§ **EXTRACT TO READ**:
* * *

Regions Financial Corp. is closing its warehouse lending operation — though it is boosting its mortgage sales force.
The company recently announced it was closing the unit due to a waning mortgage market.
“The mortgage market has just been so volatile lately that we are examining all of our mortgage businesses,” spokeswoman Linda Childs told MortgageDaily.com in a brief phone interview. “We did make the decision to close the funding business.
“We are extremely committed to providing residential mortgages to our customers through other markets and right now, in fact, we are aggressively expanding our sales force to that end.” she said.
The move displaced about 30 employees whom Birmingham, Ala.-based Regions is trying to place in other areas within the company, she said.
The company declined to discuss the number of customers affected, the amount, volume or type of loans that made up the warehouse line portfolio, but Childs did confirm that there were about $350 million in outstanding lines and that they are trying to find lenders for all of their customers.
“We tried to look at what parts of the mortgage business are the most important to us,” Childs said. “And we are focusing on residential lending.”
Regions, a full-service banker, says it is one of the nation’s largest banks and that it is a member of the Standard & Poor’s 100 index. Last March, the company sold EquiFirst Holdings Corp., a non-conforming mortgage origination affiliate for about $76 million, according to company filings.
Earlier this month, Regions was listed in the top ten for best loan servicers by J.D. Power and Associates.
The company also recently made news for receiving over $1.3 million in Affordable Housing Program grants and subsidies from the Federal Home Loan Bank of Atlanta to help build, buy or repair approximately 120 units for very low- to moderate- income homeowners and renters in the Southeast.

* * *

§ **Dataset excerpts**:
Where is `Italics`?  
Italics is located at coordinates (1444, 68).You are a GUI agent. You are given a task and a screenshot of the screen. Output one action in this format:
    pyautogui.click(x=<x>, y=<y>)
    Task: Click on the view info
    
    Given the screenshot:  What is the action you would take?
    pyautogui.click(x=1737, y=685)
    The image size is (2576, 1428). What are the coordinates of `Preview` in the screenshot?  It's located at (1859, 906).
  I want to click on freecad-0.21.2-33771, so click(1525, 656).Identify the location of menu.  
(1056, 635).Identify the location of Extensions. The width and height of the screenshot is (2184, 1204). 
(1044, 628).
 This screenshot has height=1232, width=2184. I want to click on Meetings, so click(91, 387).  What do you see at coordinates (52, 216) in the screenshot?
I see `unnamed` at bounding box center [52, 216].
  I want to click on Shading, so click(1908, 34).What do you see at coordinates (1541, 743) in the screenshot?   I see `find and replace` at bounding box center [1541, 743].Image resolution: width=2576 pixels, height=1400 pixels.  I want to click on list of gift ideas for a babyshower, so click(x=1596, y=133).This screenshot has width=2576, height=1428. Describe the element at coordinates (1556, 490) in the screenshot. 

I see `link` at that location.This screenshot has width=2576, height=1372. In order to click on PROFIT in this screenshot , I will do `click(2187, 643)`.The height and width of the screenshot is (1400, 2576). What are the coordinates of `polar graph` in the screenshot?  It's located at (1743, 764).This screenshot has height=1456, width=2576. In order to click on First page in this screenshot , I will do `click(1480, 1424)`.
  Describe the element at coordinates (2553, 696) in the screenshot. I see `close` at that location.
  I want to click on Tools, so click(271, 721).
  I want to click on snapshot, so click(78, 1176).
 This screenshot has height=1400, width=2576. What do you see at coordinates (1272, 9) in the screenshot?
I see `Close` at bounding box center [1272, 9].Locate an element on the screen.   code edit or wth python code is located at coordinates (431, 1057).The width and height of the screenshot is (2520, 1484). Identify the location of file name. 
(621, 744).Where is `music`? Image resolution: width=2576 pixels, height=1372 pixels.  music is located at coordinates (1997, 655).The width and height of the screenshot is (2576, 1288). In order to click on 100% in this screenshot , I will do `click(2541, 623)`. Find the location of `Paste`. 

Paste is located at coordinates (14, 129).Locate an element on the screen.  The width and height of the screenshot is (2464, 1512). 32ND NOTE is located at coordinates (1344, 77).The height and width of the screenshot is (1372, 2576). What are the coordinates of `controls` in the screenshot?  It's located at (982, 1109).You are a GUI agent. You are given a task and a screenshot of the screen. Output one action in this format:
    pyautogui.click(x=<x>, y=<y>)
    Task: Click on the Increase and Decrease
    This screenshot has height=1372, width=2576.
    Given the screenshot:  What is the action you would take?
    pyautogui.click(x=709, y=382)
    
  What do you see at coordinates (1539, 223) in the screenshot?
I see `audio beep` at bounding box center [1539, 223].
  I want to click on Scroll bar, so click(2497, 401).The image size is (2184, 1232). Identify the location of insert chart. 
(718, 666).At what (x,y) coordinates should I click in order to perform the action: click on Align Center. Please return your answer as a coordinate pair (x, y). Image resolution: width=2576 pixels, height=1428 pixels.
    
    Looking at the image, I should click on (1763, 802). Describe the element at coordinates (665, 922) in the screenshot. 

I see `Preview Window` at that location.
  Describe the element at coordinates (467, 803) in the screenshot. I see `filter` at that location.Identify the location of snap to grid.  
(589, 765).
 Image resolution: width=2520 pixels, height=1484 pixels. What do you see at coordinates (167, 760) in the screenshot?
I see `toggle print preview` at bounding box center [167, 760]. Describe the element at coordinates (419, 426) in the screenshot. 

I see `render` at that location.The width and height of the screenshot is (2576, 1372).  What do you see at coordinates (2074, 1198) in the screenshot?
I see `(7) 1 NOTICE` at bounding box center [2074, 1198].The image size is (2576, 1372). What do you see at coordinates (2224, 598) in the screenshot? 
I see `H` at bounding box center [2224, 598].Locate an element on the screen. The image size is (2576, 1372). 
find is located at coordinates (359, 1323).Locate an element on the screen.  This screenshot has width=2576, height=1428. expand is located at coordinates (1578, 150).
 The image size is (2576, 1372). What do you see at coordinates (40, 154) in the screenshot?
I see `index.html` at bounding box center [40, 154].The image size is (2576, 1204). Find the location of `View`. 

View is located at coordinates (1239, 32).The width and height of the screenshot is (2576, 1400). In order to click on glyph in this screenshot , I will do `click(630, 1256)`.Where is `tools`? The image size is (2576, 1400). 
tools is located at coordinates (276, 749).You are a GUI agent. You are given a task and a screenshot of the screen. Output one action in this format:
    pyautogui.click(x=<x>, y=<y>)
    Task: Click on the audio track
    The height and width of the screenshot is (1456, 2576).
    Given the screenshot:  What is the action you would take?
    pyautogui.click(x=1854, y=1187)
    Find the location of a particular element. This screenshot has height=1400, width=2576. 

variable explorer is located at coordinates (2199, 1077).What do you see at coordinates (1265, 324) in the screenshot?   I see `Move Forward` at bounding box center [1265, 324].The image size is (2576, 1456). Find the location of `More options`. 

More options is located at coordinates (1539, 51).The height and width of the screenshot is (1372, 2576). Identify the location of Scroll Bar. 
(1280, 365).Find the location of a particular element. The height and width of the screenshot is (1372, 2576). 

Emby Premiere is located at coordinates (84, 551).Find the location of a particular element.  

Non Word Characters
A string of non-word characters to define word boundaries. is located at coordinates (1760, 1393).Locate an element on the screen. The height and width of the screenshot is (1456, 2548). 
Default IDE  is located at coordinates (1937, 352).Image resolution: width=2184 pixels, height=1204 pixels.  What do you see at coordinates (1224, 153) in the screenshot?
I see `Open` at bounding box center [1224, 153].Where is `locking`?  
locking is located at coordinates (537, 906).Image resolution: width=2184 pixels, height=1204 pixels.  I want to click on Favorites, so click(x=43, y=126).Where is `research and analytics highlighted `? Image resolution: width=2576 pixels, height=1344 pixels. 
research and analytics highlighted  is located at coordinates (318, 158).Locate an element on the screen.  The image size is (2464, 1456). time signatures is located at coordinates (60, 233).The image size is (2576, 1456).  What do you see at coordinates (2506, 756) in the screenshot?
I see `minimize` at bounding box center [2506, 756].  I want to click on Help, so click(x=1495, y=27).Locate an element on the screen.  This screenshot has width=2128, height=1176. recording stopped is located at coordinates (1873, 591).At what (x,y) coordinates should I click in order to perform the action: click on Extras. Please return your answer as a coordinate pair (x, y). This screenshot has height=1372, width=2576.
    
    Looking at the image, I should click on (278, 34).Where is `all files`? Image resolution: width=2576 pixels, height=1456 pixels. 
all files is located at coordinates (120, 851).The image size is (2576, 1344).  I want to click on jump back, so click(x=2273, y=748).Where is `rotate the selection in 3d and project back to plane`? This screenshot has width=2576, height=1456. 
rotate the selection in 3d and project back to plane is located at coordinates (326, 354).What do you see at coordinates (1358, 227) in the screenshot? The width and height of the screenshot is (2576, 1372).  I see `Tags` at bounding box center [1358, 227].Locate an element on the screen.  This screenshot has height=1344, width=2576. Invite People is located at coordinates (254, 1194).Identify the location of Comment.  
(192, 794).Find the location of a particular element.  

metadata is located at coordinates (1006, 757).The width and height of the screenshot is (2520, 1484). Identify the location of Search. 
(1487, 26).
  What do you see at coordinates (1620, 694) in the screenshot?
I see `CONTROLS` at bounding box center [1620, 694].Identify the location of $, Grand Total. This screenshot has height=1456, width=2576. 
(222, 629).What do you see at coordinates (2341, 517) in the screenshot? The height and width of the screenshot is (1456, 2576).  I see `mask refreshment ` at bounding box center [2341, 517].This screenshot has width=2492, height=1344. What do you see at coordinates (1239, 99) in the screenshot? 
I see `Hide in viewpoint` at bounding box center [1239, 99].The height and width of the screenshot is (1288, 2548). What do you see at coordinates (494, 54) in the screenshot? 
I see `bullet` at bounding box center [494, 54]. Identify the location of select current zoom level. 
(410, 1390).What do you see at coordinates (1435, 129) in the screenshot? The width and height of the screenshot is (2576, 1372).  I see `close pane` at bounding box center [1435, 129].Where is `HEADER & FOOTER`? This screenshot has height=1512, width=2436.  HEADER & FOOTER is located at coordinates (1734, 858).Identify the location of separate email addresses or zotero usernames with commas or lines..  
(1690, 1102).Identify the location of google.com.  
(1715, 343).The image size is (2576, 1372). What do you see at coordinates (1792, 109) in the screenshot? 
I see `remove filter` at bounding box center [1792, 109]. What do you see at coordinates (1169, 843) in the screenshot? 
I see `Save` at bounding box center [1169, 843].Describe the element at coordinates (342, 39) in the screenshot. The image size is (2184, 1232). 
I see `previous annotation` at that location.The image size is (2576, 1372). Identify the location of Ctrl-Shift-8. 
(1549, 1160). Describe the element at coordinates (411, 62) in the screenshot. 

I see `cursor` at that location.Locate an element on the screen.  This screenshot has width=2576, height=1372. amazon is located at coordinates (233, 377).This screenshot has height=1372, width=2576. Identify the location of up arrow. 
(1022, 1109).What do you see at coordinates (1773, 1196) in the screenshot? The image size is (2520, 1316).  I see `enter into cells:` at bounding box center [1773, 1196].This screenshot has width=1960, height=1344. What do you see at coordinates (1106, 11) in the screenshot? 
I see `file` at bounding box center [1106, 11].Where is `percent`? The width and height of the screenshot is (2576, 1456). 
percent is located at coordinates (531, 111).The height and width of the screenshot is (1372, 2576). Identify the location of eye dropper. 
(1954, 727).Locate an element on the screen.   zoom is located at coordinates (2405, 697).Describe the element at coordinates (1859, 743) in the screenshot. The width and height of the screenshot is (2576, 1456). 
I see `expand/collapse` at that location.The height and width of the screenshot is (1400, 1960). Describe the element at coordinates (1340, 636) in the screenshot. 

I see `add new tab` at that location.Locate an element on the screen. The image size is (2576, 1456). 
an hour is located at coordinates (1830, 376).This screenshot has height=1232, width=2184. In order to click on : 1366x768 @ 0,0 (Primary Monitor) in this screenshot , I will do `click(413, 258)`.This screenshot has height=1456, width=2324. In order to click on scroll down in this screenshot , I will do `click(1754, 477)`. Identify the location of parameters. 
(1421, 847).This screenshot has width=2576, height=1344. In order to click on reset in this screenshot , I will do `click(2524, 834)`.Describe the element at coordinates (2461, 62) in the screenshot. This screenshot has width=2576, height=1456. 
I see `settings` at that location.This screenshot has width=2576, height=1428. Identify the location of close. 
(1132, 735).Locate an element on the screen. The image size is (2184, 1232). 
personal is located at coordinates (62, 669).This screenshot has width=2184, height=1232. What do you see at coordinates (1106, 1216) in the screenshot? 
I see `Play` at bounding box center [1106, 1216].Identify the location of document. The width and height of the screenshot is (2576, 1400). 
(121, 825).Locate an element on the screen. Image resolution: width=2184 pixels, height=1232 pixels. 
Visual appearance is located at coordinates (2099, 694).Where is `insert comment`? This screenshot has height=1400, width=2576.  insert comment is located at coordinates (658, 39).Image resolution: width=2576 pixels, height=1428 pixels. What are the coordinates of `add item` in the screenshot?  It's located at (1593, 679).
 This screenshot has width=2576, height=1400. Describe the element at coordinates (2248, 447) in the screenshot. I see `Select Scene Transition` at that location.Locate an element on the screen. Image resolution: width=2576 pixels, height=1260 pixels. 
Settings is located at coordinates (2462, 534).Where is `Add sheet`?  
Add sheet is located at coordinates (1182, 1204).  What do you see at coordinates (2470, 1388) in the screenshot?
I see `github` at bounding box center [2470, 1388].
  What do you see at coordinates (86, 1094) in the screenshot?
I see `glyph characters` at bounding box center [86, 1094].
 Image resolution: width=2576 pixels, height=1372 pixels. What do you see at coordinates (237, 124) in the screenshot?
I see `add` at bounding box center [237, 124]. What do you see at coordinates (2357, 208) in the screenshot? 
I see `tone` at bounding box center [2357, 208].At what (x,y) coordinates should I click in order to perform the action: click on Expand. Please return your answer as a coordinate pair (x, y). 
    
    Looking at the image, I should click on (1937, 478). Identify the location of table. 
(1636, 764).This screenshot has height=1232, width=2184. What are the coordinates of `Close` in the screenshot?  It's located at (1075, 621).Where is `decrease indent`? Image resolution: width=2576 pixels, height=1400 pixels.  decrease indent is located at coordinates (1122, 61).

* * *

§ **EXERCISE TASKS**:
(1) List every dollar amount in the Regions Financial article, with what each one refers to.
(2) Answer from the Regions Financial article:
(a) About how many employees did the closing displace?
(b) Which firm listed Regions in the top ten for best loan servicers?
(c) About how many units are the housing grants meant to help build, buy or repair?
(3) Quote the Regions Financial article, starting with "The company declined" and going on through "of their customers.".

§ **ANSWERS TO EACH TASK**:
(1)
- $350 million: outstanding lines in the warehouse lending operation
- About $76 million: the price of EquiFirst Holdings Corp., which the company sold last March
- Over $1.3 million: Affordable Housing Program grants and subsidies from the Federal Home Loan Bank of Atlanta

(2)
(a) About 30 employees.
(b) J.D. Power and Associates.
(c) Approximately 120 units.

(3)
The company declined to discuss the number of customers affected, the amount, volume or type of loans that made up the warehouse line portfolio, but Childs did confirm that there were about $350 million in outstanding lines and that they are trying to find lenders for all of their customers.